## What to produce
In the rows below, report each line that contains the word "Click".

## Record excerpts
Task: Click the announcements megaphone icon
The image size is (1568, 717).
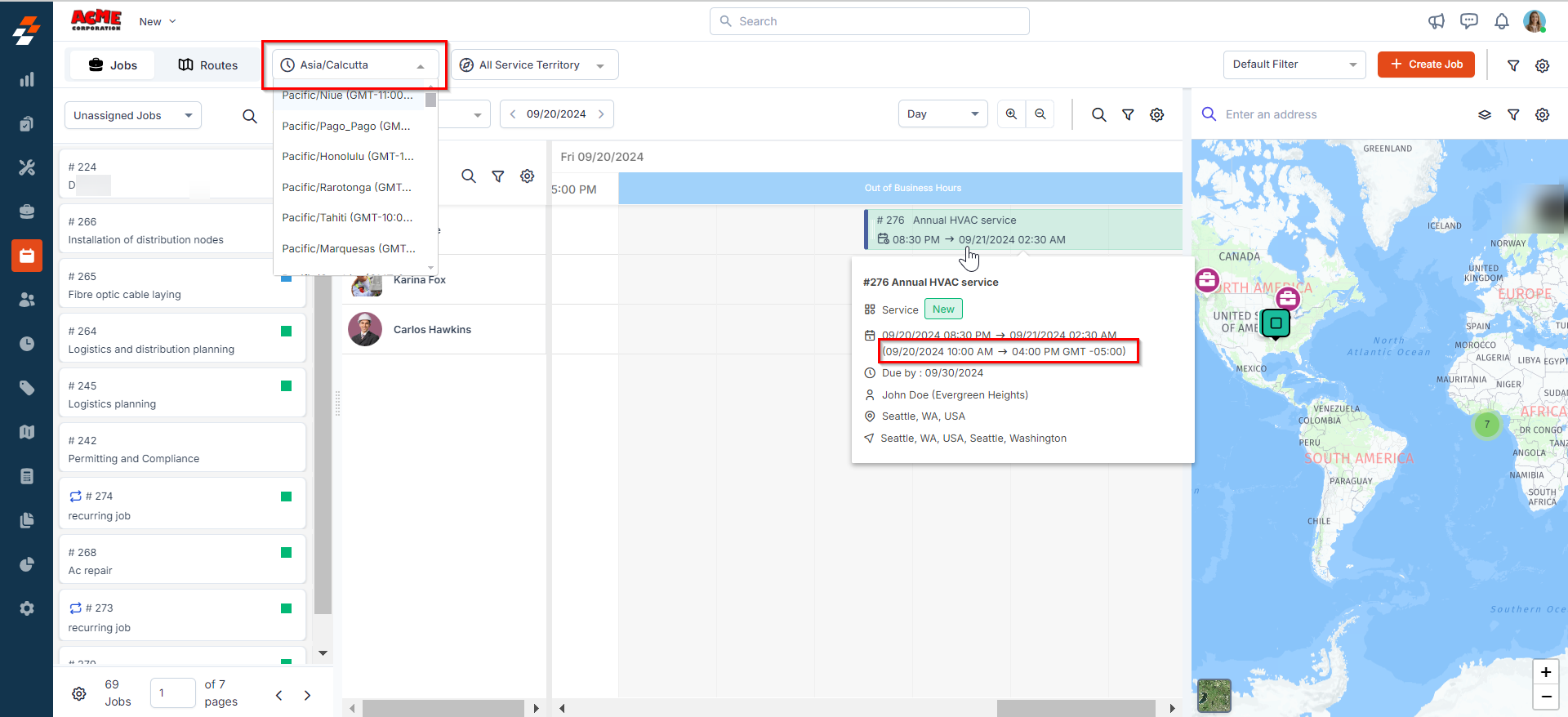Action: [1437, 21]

...

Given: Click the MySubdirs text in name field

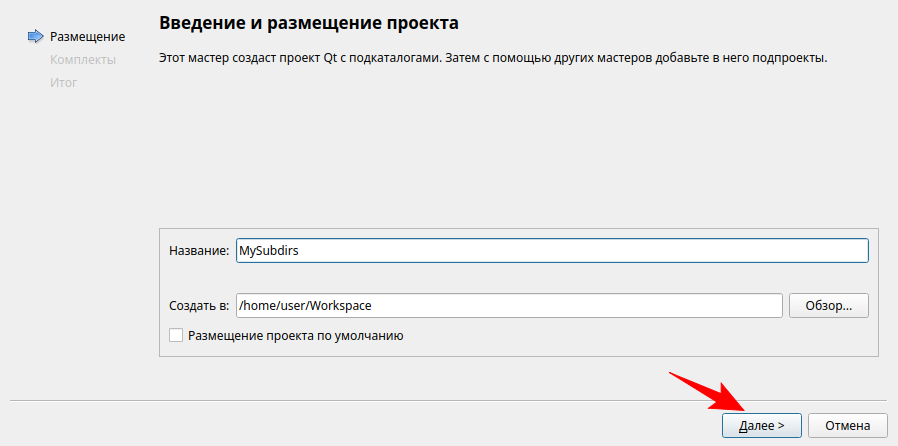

==

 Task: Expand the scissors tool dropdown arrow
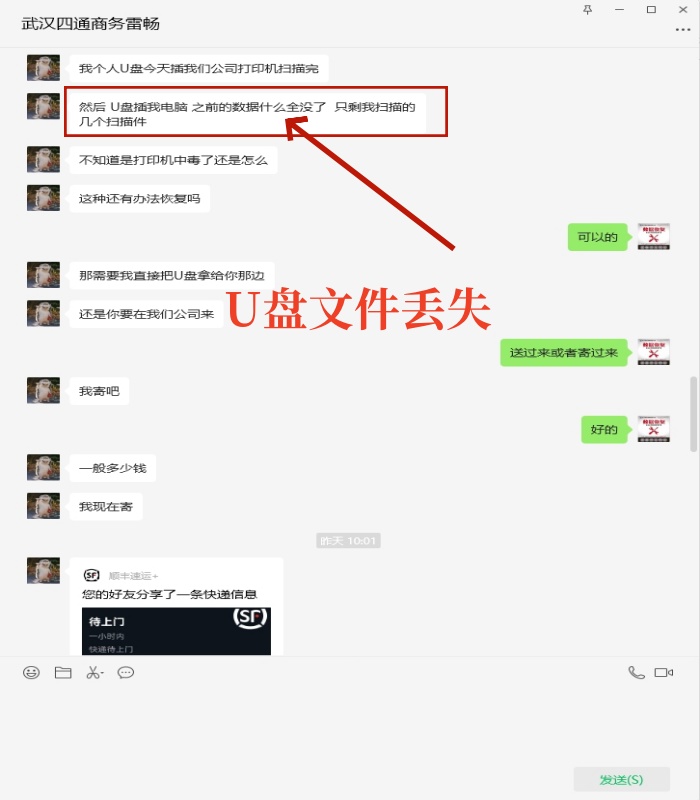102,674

## Task output
Task: Click the announcements megaphone icon
Given: Click the MySubdirs text in name field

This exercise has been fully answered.